Actually there is one more issue of confusion for me on this. Is there any difference between "TRUE" and TRUE ? Do all strings need to be in quotes, except TRUE and FALSE ? >The string TRUE is recognized as the true logical value. So, if you have the formula > >if(TRUE,1,0) > >you will see 1 as the calculated value. > >In this sample, \Syncfusion\Essential Suite\3.0.1.0\Windows\Calculate.Windows\Samples\DataGridCalculator, if you replace the definition of the custom function with this code, >
>public string ComputeMymin(string args)
>{	
>	if(args == "1")
>		return "TRUE";
>	else
>		return "FALSE";
>}
>
>you can then type this formula in the textbox > >= IF(mymin(1),18,20) > >then you will see 18 displayed.

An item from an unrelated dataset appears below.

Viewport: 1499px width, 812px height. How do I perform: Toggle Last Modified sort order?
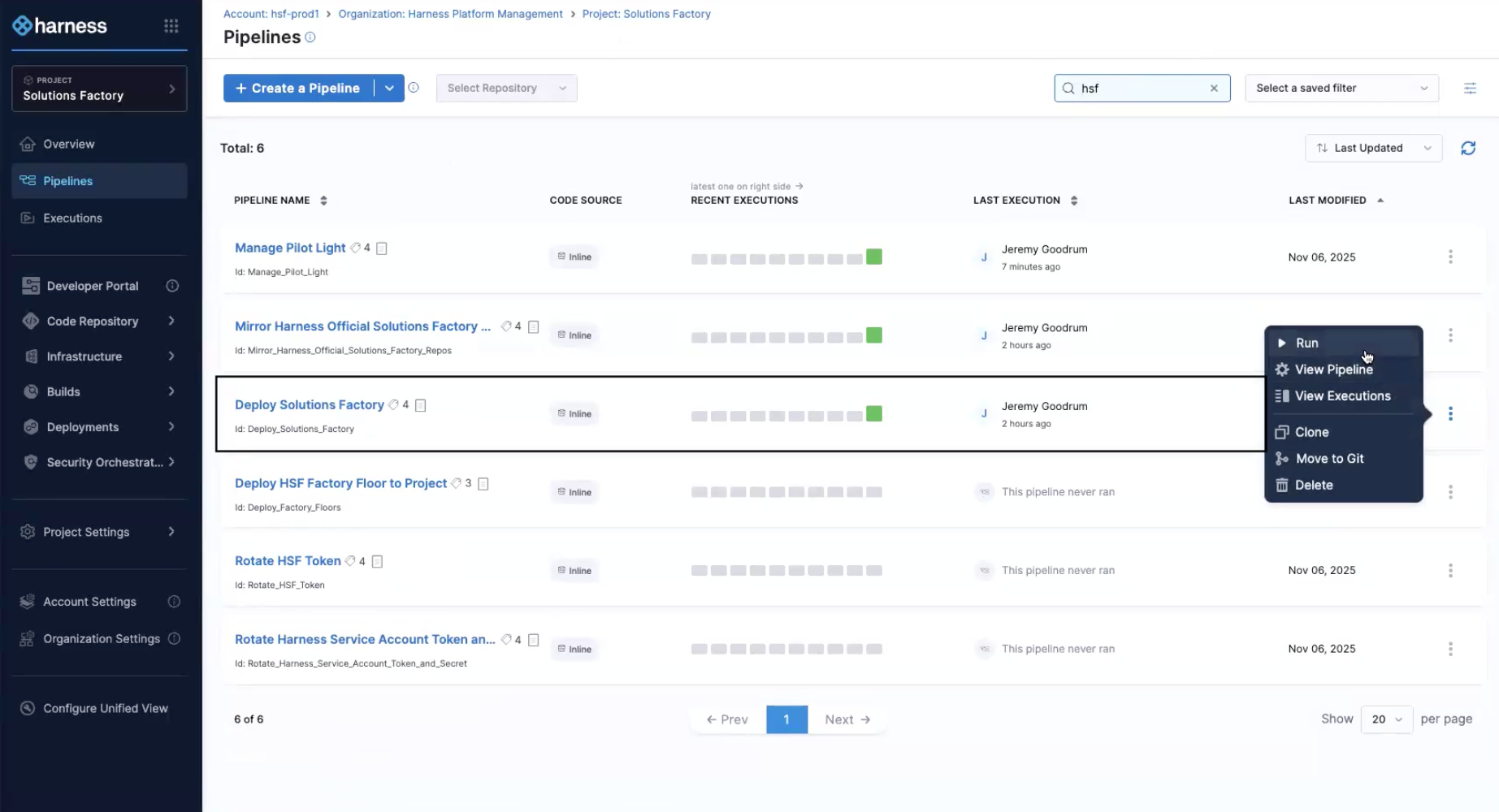[x=1380, y=201]
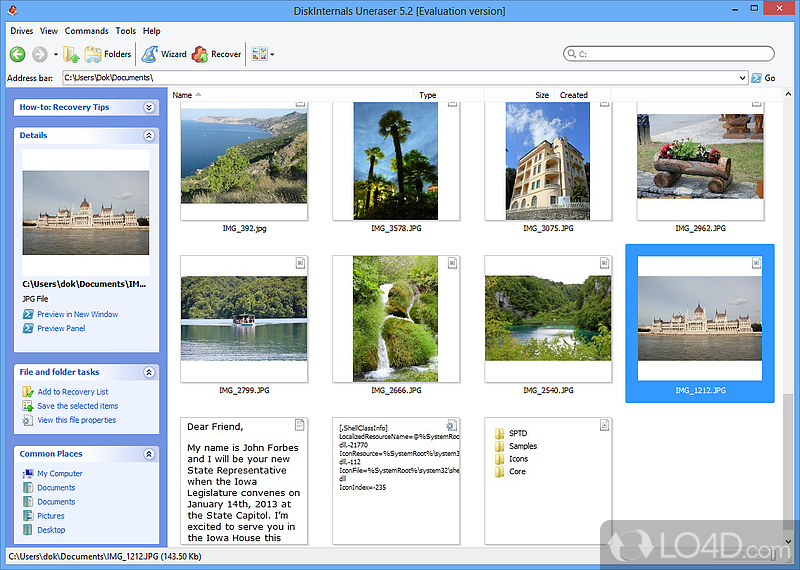Select the IMG_2666.JPG waterfall thumbnail
Viewport: 800px width, 570px height.
[x=395, y=318]
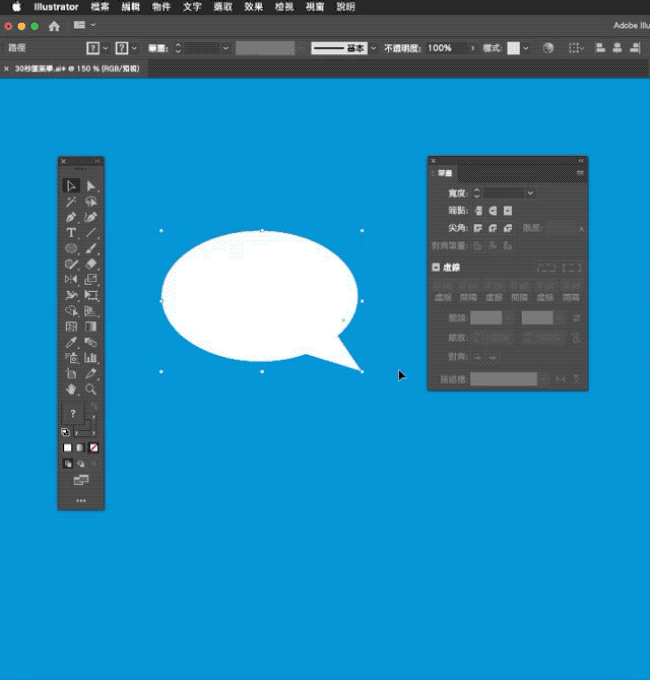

Administrator [Syncfusion]
Replied On March 25, 2005 09:09 PM UTC

How are you trying to use Essential Calculate? If you are trying to use CalcQuick, then if you do not use ''extra'' quotes when you set a string into a variable. But you do include the quotes when you use the string in as part of a formula expression. For example, in the \Syncfusion\Essential Suite\3.0.1.0\Windows\Calculate.Windows\Samples\FirstSample Algebraic expression sample, you can enter the letter a as the variable name, and the word test as the variable value and then click Set Variable to set the variable a to be the string test. Then in the Algebraic expression textbox, you would type [a]="test" and press Compute to see this computed value which will be TRUE. If you are using an ICalcData object like one of the DataGrid samples we ship, you could enter just the word test into say cell A3. Then in another cell, you could type = A3="test" to display whether A3 contained test. So, in general, you only need the quotes around strings when you are entering formulas.